Saved data entries
________________________________________

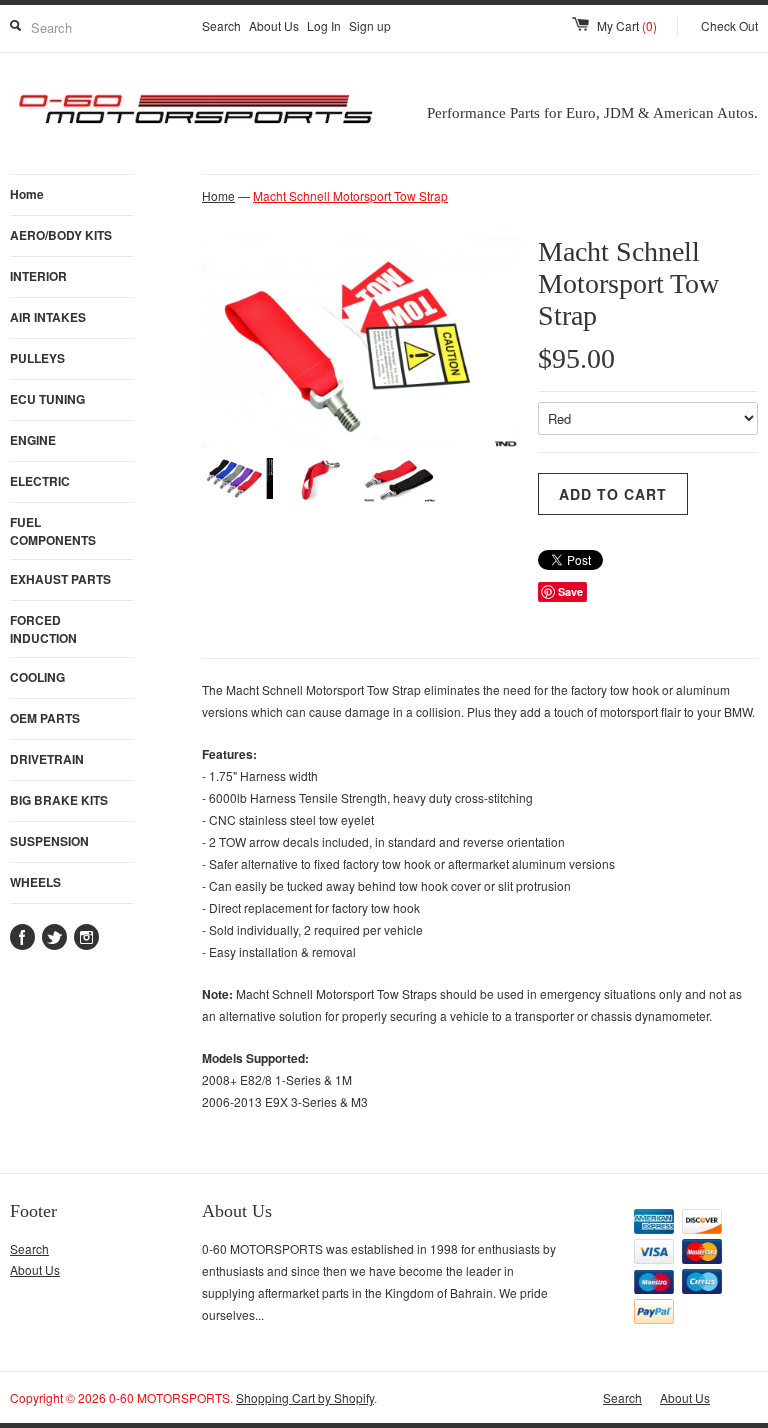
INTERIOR (38, 276)
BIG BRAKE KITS (59, 800)
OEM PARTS (45, 718)
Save (570, 591)
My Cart (627, 25)
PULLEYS (37, 358)
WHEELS (35, 882)
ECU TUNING (47, 399)
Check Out (729, 25)
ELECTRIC (40, 481)
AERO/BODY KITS (61, 235)
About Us (274, 25)
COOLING (37, 677)
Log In (324, 25)
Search (221, 25)
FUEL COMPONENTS (53, 531)
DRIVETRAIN (47, 759)
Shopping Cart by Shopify (305, 1397)
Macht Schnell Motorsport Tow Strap (350, 195)
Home (27, 194)
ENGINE (33, 440)
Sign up (370, 25)
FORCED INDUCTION (43, 629)
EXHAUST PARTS (60, 579)
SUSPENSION (49, 841)
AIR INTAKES (48, 317)
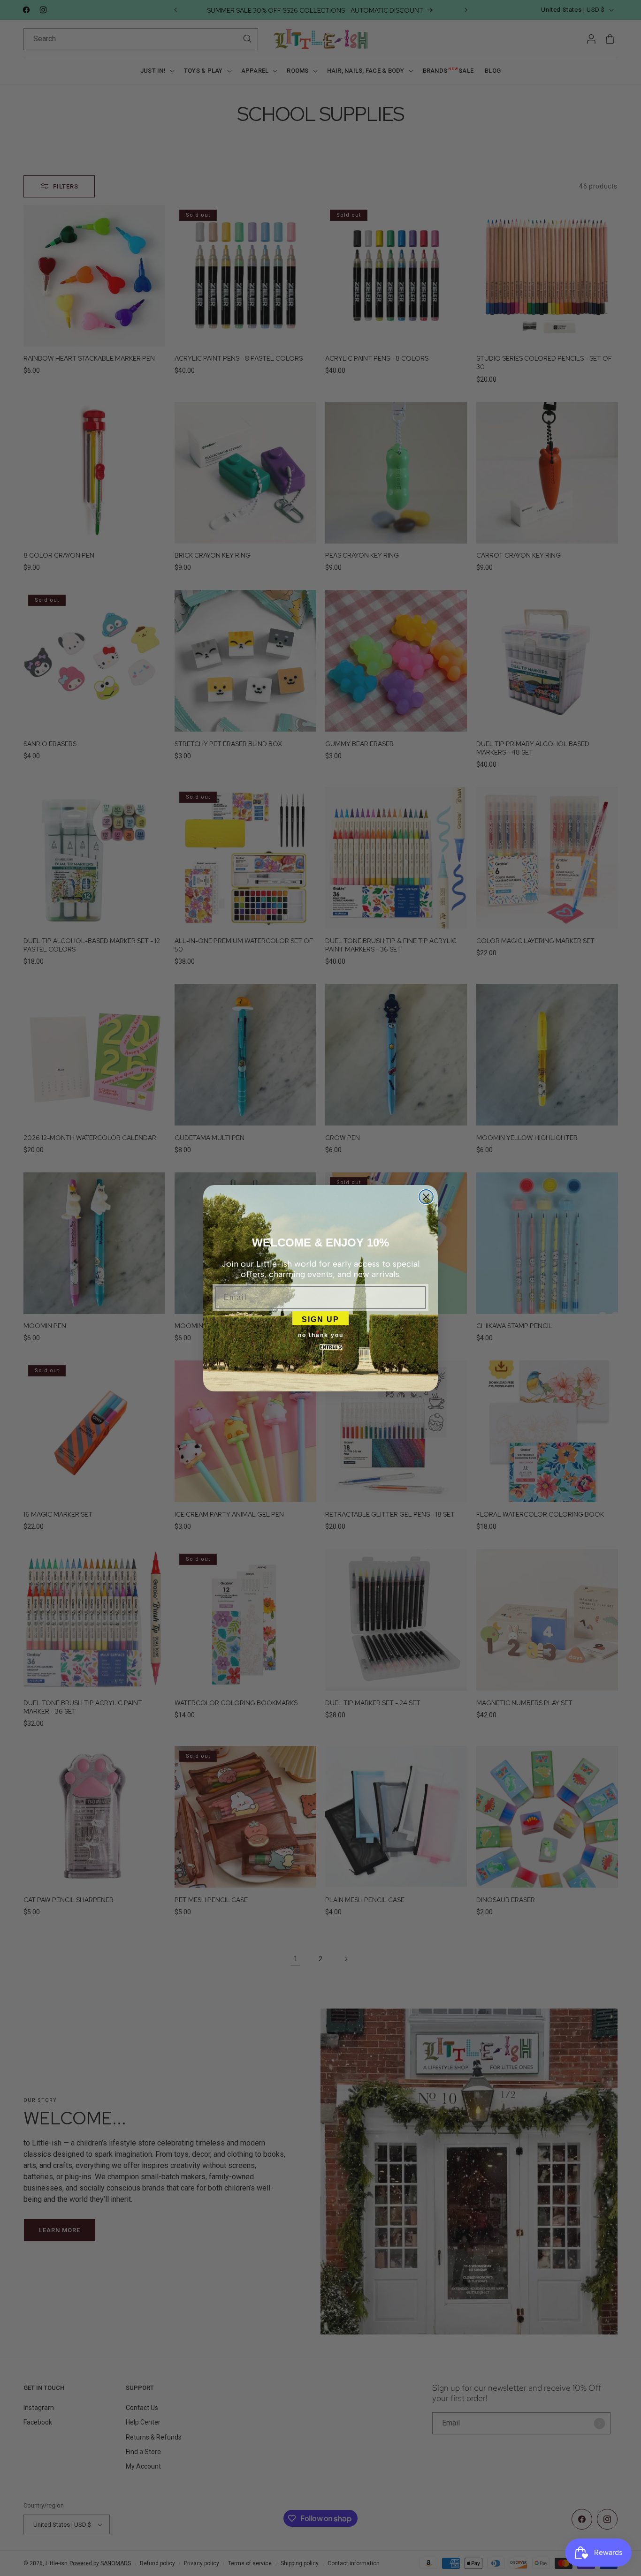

________________________________________

This calls for each record above to be set down exactly, with the images skipped.

INTERIOR (38, 276)
BIG BRAKE KITS (59, 800)
OEM PARTS (45, 718)
Save (570, 591)
My Cart (627, 25)
PULLEYS (37, 358)
WHEELS (35, 882)
ECU TUNING (47, 399)
Check Out (729, 25)
ELECTRIC (40, 481)
AERO/BODY KITS (61, 235)
About Us (274, 25)
COOLING (37, 677)
Log In (324, 25)
Search (221, 25)
FUEL COMPONENTS (53, 531)
DRIVETRAIN (47, 759)
Shopping Cart by Shopify (305, 1397)
Macht Schnell Motorsport Tow Strap (350, 195)
Home (27, 194)
ENGINE (33, 440)
Sign up (370, 25)
FORCED INDUCTION (43, 629)
EXHAUST PARTS (60, 579)
SUSPENSION (49, 841)
AIR INTAKES (48, 317)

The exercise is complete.